— Required action —
Rewrite the lines from the one containing "Locate an element" through the end of the records, swapping "screenshot" for "screen capture" and changing nothing else. Leave the pictures out.

Data under study below:

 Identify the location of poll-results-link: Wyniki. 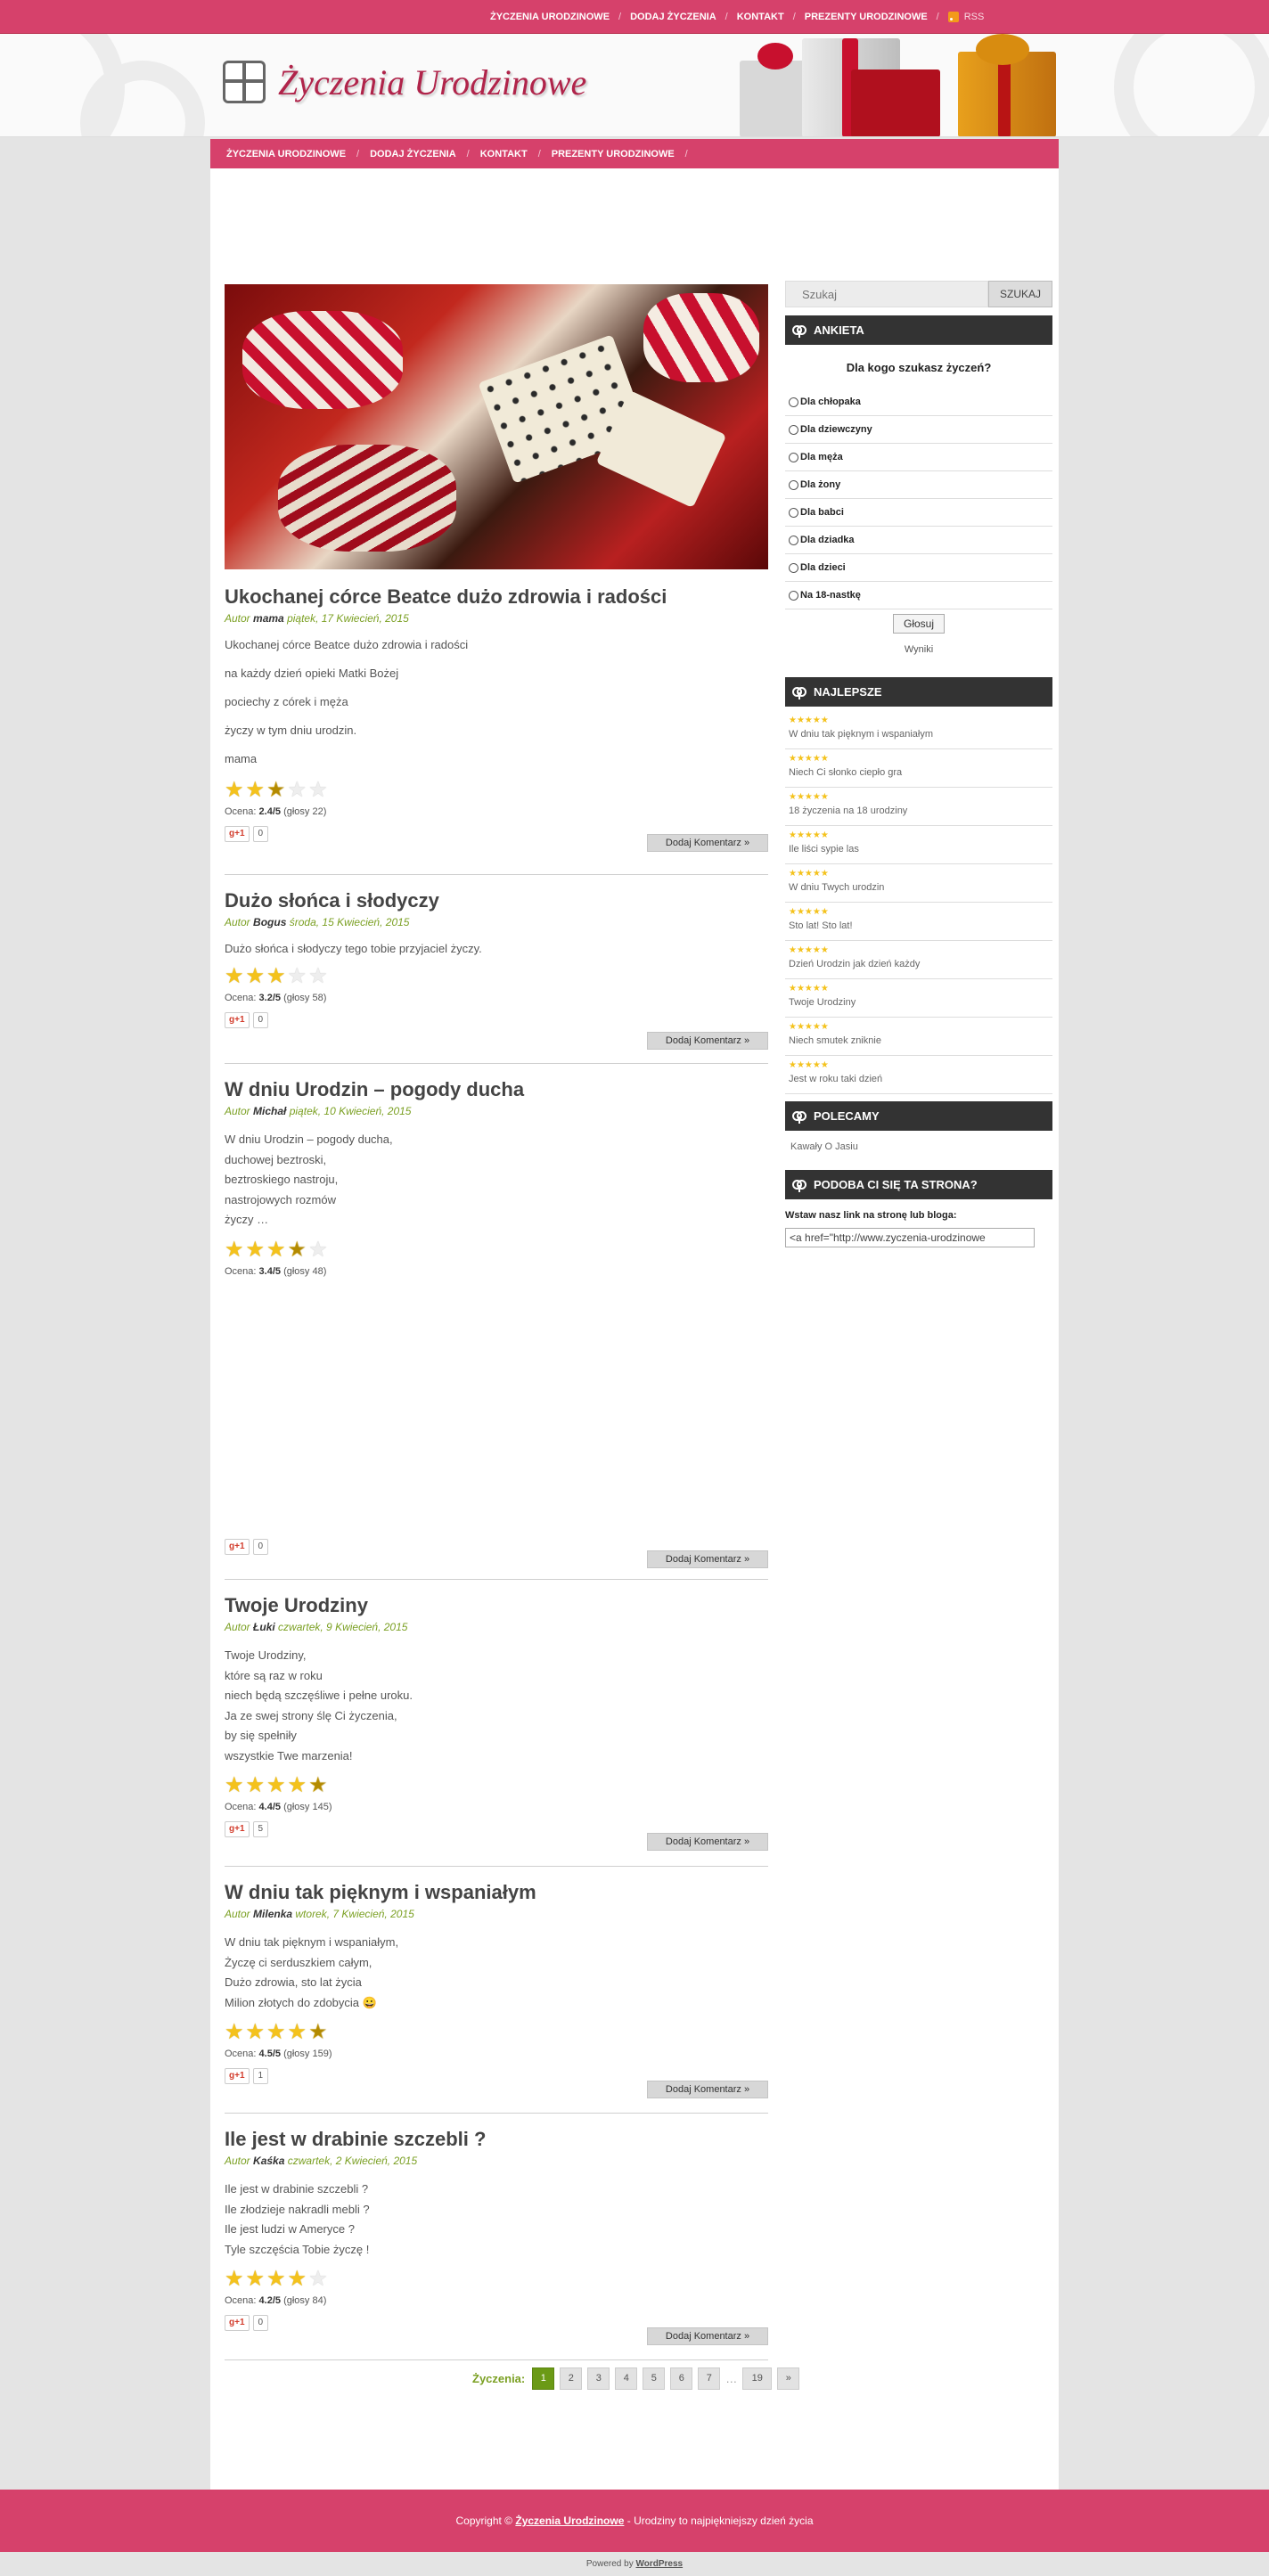
(918, 649).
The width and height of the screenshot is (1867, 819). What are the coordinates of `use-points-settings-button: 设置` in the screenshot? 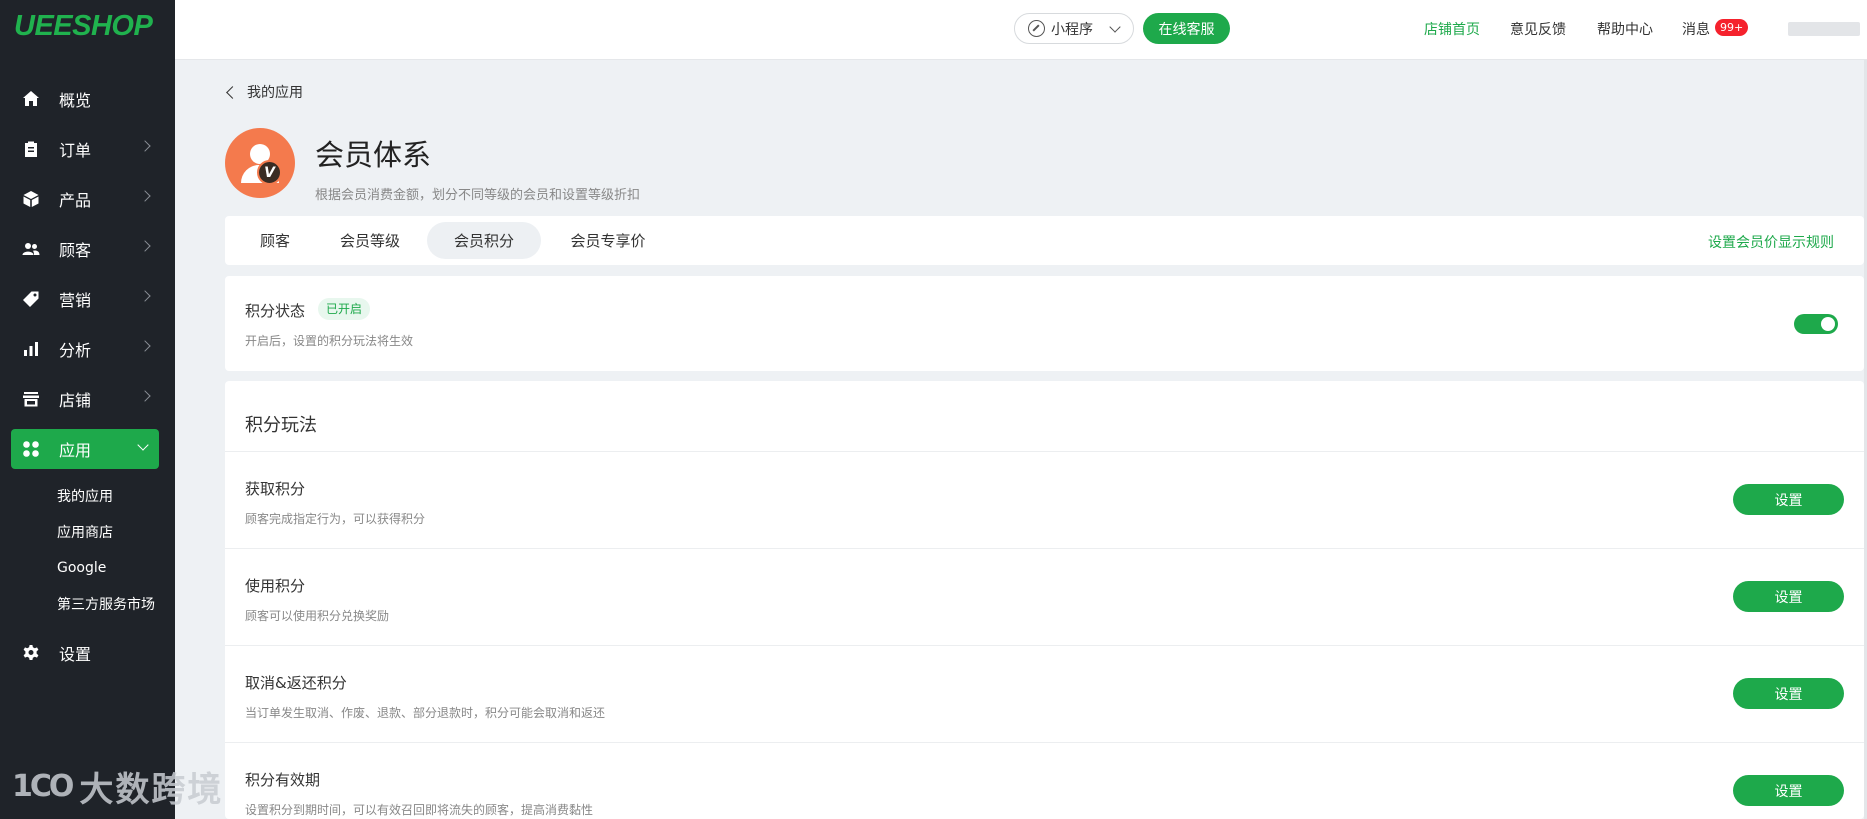 It's located at (1788, 596).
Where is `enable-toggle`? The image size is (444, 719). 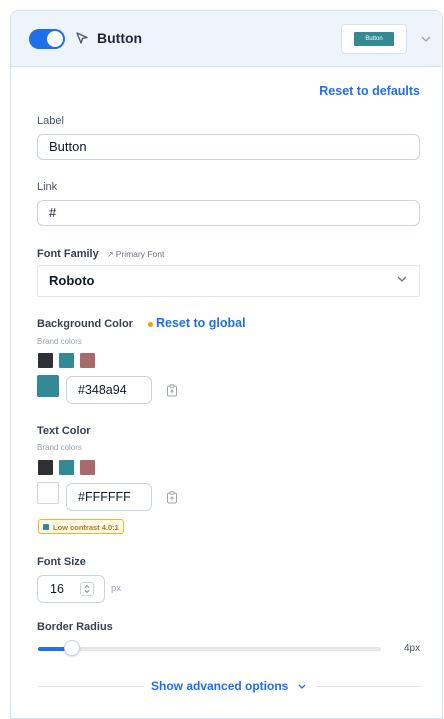 enable-toggle is located at coordinates (47, 39).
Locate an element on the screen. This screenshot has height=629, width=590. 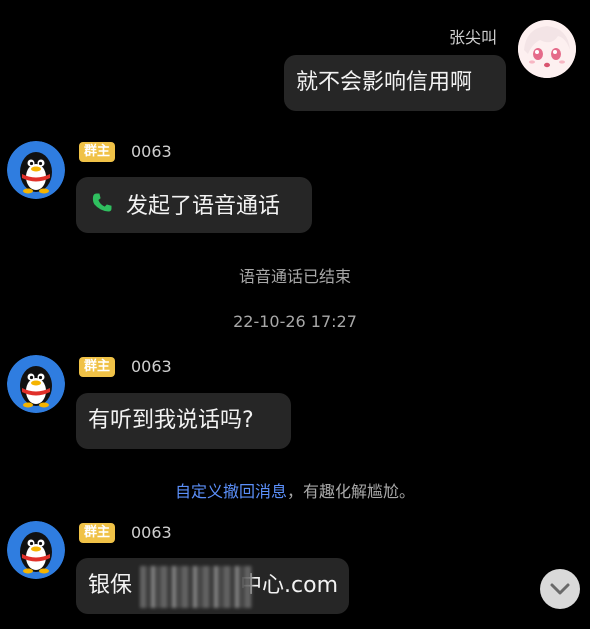
self-avatar is located at coordinates (547, 49).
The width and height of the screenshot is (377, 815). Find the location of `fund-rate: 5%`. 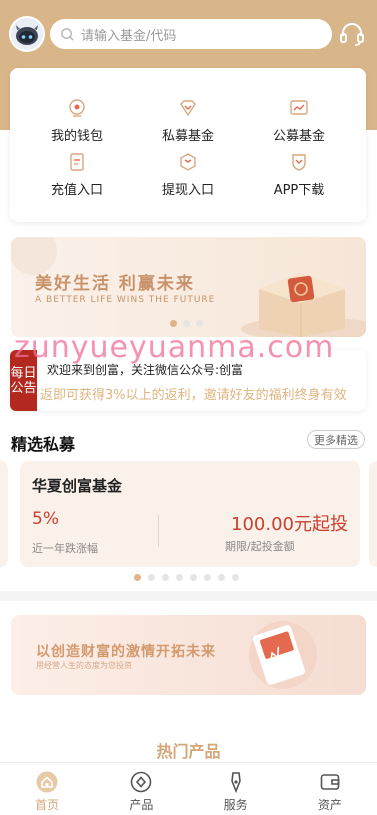

fund-rate: 5% is located at coordinates (46, 519).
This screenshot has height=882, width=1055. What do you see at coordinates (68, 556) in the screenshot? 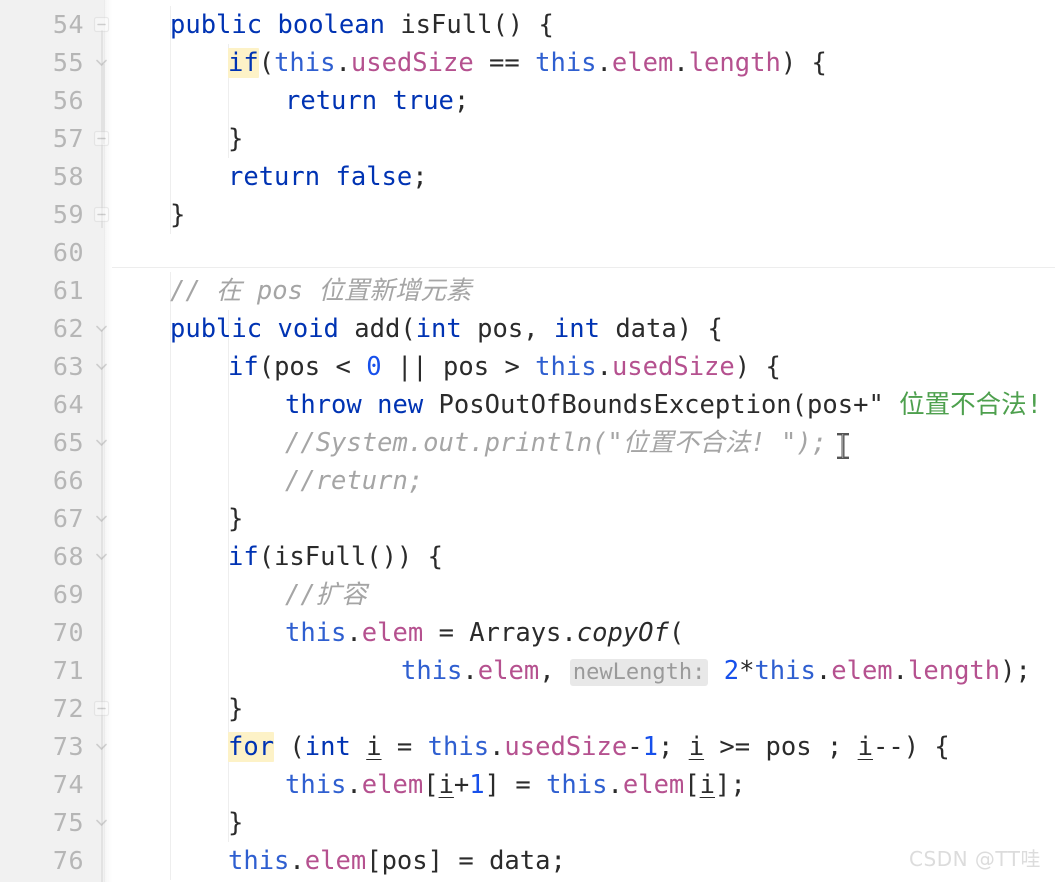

End of Data under study.

— Result of the task —
Locate an element on the screen. This screen capture has height=629, width=590. 
self-avatar is located at coordinates (547, 49).
The width and height of the screen capture is (377, 815). Find the location of `fund-rate: 5%`. 

fund-rate: 5% is located at coordinates (46, 519).
This screen capture has height=882, width=1055. What do you see at coordinates (68, 556) in the screen capture? 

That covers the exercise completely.